If you have read the (modes explained thred),please disregard it because it is NOT how most guitarist use the modes.
I sometimes use a minor mode over a major chord or progression but only in certian circumstances.
I should have known that it would cause more confusion than clarity.
The thred was aimed for begginers and it will do nothing but CONFUSE them COMPLETELY.
So please accept my appology...
Now lets start fresh.Many begginers know where the modes come from but dont understand how to use the modes.,so lets take a sample progression first and explain how we can use a mode over it.
The progression will be C...F...Am...Em...Dm...G7...F..This is a completely diatonic(all notes and chords belong to the key) progression.
Now you have 3 choices here to play over these changes(apart form arpeggios etc.).
1.play the C major scale over all the chords
2.play the diatonic modes over the respective chords(which is just like playing C major over all the chords)PLEASE NOTE: you are NOT using the modes effectively if you play the modes that are diatonic to the key.eg:the key is Cmajor and the chord is Dm and you play D dorian.
This is the same as playing C major because all the notes of D dorian are diatonic to Cmajor.
3.introduce modes that are not diatonic to the chords.(prefered choice)
Choice no.3 is the prefered one because it will give us some nice outside notes to color the otherwise diatonic progression.
So we start with the C chord.What are our options?
2.C lydian(diatonic to Gmajor)
3.Cmixolydian(diatonic to Fmajor)
Why are these our options?
Because these modes are major modes and the chord is a major one and the lydian and the mixolydian have only ONE note different in comparison with Cmajor.
The lydian has the F# and the mixolydian has the Bb.
These 2 notes create a dissonance (tension)in the key of C because they are not apart of the key,but they add a welcome bit of variety from the other (diatonic ones).
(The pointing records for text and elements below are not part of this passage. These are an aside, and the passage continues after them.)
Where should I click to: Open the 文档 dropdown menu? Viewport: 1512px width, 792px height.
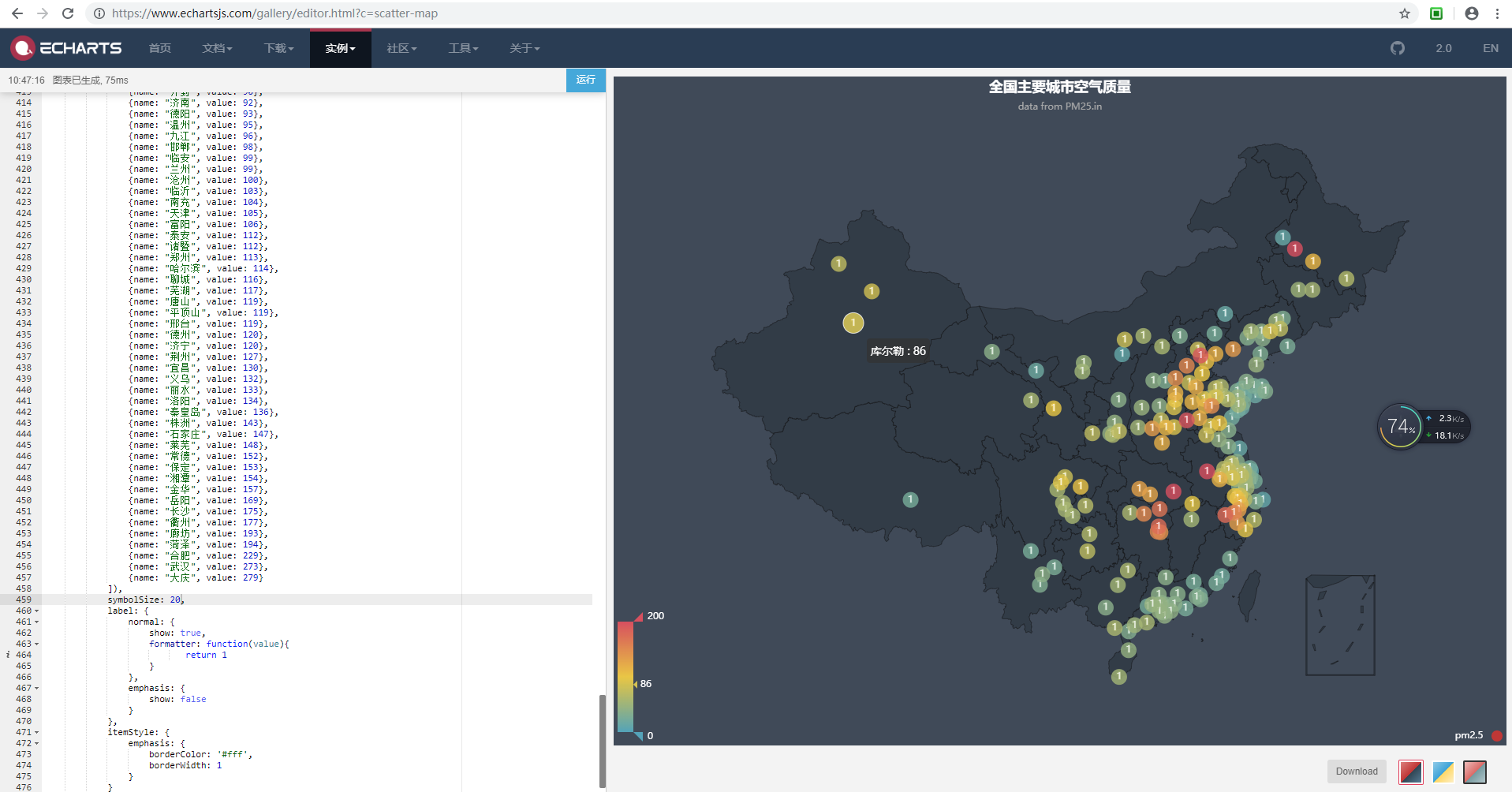[x=217, y=48]
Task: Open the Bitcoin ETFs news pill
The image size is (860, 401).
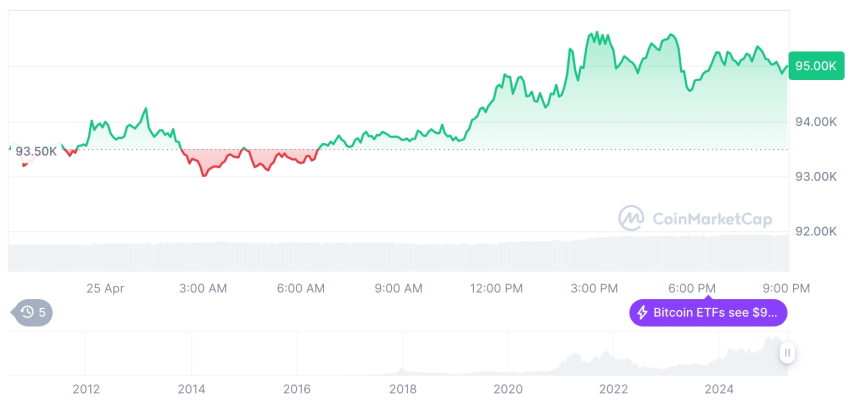Action: (708, 313)
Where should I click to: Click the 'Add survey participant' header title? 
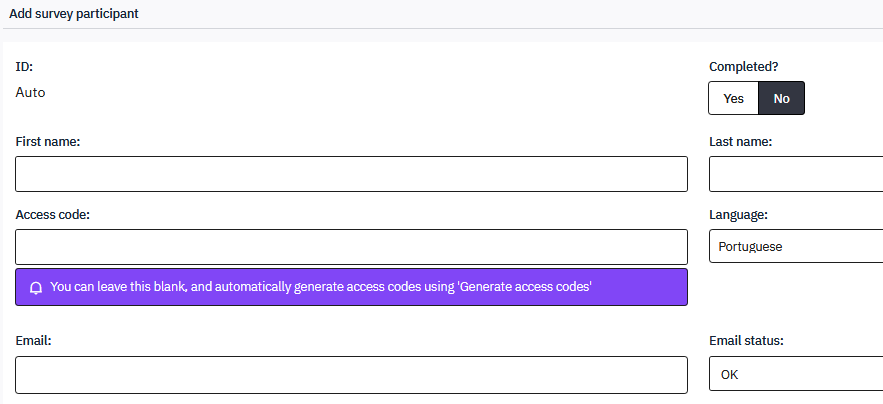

BUT use them as passing notes and dont sustain them too long,becuse they sound much better when they resolve(move to),the NEAREST note that is apart of the key.(especially when it is chord tone )
Now the F chord.
Our options are
1.F.lydian(diatonic to Cmajor)
2.F ionian (diatonic to Fmajor)
3.Fmixloydian(diatonic to Bb major)
The lydian is diatonic so there will be no outside notes,but the ionian has a Bb and the mixolydian has a Bb and a Eb.
Now the Am.
1.A aeolian(diatonic to C major)
2.A dorian(diatonic to G major)
3.A phrygian (diatonic to Fmajor)
the A aeolian is a poor choice because it brings in nothing new.
The the dorian has a F# and the A phrygian has a Bb.
Now again these notes sound strange to the key of C major but BEAUTIFUL when they move to a chord tone or diatonic note.
I wont go through the rest because you should get the idea by now.
BUT just remember that if you play the modes that are diatonic to the key and that corespond to the chord of the moment you are not playing modally,all you are donig is agreeinig completely with the key and you may as well play the scale of the key (in this case Cmajor).